Barley Mushroom Risotto
I made this the other night and it was DELICIOUS! I'll type out how the recipe is written in the Joy of Cooking and then how I changed the recipe.
Heat in a large deep skillet over medium heat 4-6 tablespoons butter (I used 2-3). Add and cook, stirring until tender but not brown 1 large chopped onion. Stir in and cook until softened 8 oz. diced shiitake mushrooms (I used the same amount of regular white mushrooms). Reduce heat to medium low and stir in 1 cup pearl barley.
Add and cook until the liquid is absorbed 2/3 c dry white wine, 1 tbsp minced garlic, 1/2 tsp salt, 1/2 tsp ground black pepper (I didn't do this part b/c I didn't have any wine).
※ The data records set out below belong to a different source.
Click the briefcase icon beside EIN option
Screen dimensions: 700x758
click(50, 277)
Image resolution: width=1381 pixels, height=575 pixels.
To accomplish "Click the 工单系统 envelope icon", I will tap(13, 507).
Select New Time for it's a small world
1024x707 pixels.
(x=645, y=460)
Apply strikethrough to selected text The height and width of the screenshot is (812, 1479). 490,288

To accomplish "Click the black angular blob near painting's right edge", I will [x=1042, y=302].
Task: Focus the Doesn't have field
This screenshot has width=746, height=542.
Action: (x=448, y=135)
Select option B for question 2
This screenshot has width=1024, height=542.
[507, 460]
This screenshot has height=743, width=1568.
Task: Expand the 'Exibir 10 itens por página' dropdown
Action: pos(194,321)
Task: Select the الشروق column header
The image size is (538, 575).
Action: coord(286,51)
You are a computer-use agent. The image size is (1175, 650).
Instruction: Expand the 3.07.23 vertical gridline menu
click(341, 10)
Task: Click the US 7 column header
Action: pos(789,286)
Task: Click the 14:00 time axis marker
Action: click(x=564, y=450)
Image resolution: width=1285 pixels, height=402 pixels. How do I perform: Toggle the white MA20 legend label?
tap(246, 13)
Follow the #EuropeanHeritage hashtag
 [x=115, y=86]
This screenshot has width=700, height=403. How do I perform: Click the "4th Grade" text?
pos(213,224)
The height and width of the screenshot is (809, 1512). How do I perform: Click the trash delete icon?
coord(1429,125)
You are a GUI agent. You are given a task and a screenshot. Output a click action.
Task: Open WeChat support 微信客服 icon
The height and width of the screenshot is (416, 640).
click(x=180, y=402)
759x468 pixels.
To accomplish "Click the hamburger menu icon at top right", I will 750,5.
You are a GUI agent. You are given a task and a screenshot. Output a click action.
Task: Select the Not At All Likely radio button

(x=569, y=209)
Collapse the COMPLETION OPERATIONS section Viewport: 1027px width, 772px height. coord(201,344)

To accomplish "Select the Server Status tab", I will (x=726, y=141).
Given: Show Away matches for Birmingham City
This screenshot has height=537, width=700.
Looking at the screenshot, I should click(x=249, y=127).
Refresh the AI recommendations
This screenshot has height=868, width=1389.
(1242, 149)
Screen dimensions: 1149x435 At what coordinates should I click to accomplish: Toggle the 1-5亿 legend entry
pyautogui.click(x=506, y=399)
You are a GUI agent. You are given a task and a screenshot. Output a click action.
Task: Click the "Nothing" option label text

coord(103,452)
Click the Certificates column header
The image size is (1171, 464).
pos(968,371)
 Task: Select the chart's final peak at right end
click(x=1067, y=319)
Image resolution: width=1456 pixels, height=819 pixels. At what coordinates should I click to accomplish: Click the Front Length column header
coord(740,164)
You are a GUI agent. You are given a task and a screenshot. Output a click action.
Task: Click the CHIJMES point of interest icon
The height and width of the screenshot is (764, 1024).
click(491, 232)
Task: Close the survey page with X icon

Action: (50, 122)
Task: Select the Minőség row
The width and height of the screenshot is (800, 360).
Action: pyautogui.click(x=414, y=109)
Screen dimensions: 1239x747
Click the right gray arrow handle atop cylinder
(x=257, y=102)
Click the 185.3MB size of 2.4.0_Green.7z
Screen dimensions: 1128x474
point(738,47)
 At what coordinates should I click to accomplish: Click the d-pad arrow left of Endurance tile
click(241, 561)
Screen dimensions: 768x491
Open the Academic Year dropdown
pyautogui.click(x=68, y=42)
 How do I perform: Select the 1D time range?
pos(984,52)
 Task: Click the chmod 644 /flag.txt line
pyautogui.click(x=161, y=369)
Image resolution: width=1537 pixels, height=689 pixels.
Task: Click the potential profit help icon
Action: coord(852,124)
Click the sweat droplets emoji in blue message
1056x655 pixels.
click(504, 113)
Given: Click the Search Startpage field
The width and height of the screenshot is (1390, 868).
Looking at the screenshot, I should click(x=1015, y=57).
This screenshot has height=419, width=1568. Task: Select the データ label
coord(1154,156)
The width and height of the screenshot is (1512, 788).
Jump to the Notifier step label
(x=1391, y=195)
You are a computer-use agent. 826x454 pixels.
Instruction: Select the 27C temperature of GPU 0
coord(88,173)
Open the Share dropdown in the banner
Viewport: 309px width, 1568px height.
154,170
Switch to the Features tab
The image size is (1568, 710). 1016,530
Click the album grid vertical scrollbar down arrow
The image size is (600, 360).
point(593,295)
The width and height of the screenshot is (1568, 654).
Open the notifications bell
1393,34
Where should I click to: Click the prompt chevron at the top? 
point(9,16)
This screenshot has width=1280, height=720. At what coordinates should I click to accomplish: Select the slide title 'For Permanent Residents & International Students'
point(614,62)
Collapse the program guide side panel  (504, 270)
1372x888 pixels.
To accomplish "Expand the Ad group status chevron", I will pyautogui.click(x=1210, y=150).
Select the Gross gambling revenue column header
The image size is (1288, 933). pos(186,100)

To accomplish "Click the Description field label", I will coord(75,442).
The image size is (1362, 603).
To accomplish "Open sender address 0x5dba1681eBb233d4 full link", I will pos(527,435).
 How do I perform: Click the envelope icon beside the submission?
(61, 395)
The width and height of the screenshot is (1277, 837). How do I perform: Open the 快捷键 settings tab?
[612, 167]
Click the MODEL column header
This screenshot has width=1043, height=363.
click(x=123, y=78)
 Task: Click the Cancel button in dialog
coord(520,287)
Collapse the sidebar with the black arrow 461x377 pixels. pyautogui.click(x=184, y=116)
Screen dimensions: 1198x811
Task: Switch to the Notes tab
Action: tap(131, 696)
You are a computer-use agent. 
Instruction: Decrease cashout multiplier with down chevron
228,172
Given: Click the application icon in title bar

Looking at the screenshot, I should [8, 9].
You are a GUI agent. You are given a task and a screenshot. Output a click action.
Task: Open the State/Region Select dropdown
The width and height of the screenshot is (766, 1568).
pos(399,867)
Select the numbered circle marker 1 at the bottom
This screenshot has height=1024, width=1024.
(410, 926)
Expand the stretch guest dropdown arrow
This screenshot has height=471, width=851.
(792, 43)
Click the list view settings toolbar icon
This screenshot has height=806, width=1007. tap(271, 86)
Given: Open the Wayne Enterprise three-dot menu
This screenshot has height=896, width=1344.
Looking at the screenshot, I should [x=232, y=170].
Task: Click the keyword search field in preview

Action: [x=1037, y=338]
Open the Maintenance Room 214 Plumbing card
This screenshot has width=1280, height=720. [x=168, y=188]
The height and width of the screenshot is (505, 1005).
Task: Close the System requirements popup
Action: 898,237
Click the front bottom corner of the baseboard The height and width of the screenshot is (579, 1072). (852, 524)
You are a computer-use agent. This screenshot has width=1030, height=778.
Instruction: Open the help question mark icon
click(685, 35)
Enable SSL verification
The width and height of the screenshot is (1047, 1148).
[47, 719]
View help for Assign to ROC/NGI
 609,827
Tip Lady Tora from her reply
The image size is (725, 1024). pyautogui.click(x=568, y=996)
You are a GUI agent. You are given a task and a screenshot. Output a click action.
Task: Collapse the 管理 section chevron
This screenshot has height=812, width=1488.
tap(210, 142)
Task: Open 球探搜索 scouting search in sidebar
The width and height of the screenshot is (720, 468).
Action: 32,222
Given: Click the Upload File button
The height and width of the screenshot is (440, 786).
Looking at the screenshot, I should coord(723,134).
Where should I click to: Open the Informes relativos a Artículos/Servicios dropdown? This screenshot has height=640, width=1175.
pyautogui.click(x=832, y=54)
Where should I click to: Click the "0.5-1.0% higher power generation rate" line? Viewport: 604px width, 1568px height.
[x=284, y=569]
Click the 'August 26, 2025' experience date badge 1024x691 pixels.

Warm but do not allow to simmer in a saucepan set over low heat 6 cups chicken stock (I used veg stock that I made from bullion).
Stir 2 cups of stock into the barley, simmer slowly, stir occasionally, until stock obsorbed. Add remaining stock 1/2 cup at a time. (Right before it was done I added the garlic and pepper from above, the stock was salty enough without adding more).
This will take 45-60 minutes. This was so good, and I thought I didn't like barley. It is very rich and filling with only that little bit of butter.
Clancysmum - that squash sounds great!